Hamilton won nine of 20 grands prix in 2017, becoming the most successful British racing driver ever, and ensuring Mercedes won both championships for a fourth consecutive campaign.
He remains the bookmakers' favorite to do it again in the championship starting in Melbourne next week.
"For me, Lewis Hamilton is the personification of hunger," commented team boss Toto Wolff. "He’s extremely motivated coming back after the winter break.
"And I don’t think lack of motivation and hunger, or any sort of complacency, is an issue for him."
Last year Hamilton set himself a punishing schedule, regularly jetting across the Atlantic between grands prix and living life to the full.
This year he has had time to regain some equilibrium, deleting much of his social media after a controversial post about his young nephew wearing a princess dress, and maintaining a lower profile.

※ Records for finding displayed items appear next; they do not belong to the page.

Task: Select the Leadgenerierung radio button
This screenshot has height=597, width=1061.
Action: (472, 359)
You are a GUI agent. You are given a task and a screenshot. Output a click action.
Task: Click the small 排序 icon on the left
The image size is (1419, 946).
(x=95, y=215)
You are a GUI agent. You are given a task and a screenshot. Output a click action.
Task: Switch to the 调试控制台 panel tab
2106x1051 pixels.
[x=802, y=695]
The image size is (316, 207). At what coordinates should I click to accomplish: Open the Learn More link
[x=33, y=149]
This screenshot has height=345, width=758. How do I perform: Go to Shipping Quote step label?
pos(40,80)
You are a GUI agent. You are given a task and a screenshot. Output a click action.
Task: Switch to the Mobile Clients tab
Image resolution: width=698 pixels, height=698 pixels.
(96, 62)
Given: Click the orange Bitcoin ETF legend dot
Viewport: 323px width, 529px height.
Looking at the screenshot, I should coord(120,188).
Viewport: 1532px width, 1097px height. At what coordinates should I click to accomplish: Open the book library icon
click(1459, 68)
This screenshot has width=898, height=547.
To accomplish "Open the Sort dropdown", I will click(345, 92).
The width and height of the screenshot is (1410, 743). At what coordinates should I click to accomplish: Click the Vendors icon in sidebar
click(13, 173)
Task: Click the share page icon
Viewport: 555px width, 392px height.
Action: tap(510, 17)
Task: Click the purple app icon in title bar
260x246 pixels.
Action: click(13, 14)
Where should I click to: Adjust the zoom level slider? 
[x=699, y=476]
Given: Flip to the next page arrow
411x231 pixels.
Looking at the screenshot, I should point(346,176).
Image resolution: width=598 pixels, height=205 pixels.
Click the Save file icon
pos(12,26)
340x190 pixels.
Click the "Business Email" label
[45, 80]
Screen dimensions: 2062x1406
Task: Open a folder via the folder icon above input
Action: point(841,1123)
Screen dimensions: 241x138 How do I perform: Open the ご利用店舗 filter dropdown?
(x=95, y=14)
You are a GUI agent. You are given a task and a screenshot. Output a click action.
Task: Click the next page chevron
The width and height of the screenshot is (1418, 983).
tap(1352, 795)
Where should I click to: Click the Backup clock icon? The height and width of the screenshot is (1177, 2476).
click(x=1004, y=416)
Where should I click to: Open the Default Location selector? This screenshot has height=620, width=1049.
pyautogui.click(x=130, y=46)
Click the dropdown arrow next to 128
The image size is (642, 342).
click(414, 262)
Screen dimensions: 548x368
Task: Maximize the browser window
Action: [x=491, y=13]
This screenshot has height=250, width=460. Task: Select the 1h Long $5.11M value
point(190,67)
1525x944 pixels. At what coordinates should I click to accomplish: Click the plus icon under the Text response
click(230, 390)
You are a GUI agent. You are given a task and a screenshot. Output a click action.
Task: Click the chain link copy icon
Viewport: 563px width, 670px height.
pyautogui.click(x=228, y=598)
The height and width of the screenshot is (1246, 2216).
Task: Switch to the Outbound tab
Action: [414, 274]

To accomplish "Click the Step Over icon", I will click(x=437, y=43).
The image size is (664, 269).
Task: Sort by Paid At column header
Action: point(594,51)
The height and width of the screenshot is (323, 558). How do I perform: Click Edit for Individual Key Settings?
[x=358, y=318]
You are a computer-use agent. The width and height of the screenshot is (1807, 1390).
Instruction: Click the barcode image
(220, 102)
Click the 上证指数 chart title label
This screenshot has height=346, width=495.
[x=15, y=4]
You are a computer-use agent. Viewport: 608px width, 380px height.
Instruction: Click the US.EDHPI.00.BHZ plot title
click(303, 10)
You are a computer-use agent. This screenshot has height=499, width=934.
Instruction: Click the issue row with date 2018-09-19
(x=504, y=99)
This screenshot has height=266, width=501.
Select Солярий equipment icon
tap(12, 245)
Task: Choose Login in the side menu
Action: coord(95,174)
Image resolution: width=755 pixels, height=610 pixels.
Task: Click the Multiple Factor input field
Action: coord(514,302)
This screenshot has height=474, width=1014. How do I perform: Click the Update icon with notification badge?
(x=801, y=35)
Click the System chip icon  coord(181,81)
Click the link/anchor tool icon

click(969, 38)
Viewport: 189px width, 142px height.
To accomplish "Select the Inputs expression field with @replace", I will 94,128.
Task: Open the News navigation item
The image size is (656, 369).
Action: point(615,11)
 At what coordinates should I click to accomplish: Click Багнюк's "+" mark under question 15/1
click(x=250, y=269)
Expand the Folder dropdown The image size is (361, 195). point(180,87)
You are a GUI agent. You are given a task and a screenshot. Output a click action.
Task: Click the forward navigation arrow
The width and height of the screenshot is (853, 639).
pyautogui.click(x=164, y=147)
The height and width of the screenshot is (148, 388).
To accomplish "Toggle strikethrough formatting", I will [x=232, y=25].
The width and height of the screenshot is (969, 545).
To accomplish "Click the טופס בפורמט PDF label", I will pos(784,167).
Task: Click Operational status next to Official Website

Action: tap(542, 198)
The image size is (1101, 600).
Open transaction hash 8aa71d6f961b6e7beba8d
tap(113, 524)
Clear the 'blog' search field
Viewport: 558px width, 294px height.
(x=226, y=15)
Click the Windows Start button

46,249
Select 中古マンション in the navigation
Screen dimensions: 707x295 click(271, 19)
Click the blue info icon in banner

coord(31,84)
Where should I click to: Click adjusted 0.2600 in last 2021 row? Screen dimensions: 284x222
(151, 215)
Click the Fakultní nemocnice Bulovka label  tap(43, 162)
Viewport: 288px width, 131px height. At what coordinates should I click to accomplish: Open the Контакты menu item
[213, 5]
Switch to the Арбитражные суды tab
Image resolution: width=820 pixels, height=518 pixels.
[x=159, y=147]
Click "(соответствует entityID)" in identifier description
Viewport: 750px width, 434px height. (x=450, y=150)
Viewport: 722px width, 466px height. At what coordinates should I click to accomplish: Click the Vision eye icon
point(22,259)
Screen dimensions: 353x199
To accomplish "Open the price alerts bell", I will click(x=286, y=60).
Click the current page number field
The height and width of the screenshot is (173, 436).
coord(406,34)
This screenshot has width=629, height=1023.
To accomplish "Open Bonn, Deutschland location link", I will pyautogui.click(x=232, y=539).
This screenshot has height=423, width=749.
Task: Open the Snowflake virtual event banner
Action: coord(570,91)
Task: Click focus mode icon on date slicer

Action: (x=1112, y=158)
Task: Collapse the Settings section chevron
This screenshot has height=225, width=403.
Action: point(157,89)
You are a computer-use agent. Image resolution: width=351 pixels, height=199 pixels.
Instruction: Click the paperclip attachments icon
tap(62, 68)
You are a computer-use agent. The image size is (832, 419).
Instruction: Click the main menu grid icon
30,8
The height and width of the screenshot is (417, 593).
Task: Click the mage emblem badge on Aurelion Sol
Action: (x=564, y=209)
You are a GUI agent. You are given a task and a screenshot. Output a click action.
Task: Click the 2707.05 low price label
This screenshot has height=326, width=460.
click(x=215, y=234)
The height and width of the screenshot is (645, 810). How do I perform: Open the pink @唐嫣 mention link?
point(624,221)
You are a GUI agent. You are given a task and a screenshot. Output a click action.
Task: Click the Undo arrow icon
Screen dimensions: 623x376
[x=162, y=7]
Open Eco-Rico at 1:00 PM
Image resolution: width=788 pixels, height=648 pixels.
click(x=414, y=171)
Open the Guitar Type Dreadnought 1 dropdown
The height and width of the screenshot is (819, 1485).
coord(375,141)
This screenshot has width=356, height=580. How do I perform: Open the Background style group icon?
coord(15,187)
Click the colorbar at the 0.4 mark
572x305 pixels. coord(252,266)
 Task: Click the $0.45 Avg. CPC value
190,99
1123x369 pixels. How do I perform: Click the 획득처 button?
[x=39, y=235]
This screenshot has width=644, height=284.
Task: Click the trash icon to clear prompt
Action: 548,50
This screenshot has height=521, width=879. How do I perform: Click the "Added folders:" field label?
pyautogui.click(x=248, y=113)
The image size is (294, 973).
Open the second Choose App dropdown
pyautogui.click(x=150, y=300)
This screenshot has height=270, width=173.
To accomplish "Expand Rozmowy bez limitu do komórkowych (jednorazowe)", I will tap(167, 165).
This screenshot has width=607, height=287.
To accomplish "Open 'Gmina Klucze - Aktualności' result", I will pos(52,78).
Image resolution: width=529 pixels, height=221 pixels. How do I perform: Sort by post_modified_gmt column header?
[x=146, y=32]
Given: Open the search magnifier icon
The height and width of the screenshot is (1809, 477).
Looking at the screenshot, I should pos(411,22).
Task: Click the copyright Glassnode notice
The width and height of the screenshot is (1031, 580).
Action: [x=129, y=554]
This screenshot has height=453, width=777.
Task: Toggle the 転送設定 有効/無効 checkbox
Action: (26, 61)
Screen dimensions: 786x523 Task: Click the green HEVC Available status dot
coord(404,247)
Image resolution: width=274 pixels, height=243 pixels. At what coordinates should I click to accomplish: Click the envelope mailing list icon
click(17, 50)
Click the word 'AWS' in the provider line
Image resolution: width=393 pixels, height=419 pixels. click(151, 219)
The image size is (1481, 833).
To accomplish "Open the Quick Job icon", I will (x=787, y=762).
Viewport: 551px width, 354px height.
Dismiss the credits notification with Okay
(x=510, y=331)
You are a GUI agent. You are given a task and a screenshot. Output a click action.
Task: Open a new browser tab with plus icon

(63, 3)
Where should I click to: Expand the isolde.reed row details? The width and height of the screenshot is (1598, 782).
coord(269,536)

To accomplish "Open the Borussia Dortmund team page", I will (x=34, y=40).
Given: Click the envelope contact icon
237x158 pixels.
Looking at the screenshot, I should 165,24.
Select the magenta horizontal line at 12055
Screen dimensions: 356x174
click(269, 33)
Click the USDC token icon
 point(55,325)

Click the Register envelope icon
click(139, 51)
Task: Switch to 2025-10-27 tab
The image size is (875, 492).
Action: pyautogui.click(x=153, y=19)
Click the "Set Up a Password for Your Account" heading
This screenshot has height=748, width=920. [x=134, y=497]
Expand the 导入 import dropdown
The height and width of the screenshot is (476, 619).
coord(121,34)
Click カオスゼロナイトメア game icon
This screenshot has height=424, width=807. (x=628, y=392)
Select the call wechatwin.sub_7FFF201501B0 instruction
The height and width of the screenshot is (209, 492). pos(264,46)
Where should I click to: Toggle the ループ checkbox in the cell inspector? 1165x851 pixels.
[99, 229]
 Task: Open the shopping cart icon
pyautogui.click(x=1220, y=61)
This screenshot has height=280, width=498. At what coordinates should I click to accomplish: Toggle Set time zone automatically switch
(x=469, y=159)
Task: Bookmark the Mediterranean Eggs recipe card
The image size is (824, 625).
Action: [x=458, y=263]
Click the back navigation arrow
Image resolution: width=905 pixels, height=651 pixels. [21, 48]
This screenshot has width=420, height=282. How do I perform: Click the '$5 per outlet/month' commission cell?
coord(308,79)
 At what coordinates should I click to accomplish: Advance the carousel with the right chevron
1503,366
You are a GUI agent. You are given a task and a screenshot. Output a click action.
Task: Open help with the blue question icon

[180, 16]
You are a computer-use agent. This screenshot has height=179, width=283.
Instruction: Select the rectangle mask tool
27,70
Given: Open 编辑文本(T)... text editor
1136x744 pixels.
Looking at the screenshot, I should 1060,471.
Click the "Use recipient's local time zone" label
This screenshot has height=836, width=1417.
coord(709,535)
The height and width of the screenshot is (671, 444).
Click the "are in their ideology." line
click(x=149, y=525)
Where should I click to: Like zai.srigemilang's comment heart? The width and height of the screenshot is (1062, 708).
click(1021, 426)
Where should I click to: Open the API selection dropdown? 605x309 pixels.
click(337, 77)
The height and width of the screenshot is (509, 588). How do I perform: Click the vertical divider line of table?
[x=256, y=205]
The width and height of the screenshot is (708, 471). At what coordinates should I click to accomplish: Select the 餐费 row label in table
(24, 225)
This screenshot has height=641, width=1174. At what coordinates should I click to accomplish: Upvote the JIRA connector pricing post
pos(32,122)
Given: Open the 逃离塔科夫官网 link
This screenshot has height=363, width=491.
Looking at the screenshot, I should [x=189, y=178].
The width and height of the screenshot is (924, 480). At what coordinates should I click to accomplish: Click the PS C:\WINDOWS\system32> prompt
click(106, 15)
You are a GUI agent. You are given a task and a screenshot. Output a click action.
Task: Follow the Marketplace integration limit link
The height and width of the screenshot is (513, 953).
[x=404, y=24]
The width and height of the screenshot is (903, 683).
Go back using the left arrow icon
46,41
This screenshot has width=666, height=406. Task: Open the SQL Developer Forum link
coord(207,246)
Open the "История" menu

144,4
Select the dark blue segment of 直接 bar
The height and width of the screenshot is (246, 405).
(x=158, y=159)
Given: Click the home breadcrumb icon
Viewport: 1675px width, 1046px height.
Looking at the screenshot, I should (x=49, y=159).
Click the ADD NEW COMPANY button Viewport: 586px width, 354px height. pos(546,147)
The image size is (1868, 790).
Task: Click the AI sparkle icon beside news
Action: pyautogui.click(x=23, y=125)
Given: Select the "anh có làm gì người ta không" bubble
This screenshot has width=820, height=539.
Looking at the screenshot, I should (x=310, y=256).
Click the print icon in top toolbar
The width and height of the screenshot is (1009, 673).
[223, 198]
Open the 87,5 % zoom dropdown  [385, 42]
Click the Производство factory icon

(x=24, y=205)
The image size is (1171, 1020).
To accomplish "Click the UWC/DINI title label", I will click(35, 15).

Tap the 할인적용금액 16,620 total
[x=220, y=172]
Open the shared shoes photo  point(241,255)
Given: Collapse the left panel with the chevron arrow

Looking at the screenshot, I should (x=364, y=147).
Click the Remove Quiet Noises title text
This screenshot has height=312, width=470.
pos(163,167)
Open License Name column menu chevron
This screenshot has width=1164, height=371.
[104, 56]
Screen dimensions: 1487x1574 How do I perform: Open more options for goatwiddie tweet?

"The team were great to enable me the time to really recharge. It’s been a long hard slog last year and so to recharge, have family around me, I feel great," said Hamilton on his return to testing this month.
"I think if I’d come back a month earlier I probably wouldn’t feel as well as I do now."
Hamilton's winter started in Los Angeles, before moving to his home in Colorado where there was little snow, and then on to Japan where there was plenty.
"Snowboarding is what I love doing in the winter so I do as much as I can," said Hamilton, who also worked out in Hawaii and spent time riding waves with professional surf great Kelly Slater.
"It’s great for working out because you’re paddling the whole time and it’s quite physical," said the Briton of that activity. "I got down to a 6'2 board, so I was quite happy with my progress.
"My dream when I watch top surfers like Kelly, see him on the big wave with the big barrel coming over, it’s crazy. So I’m like that’s where I want to be. I go for the biggest waves and get barreled over."
Not in Formula One, though. There, Hamilton aims to be riding that crest for some time to come.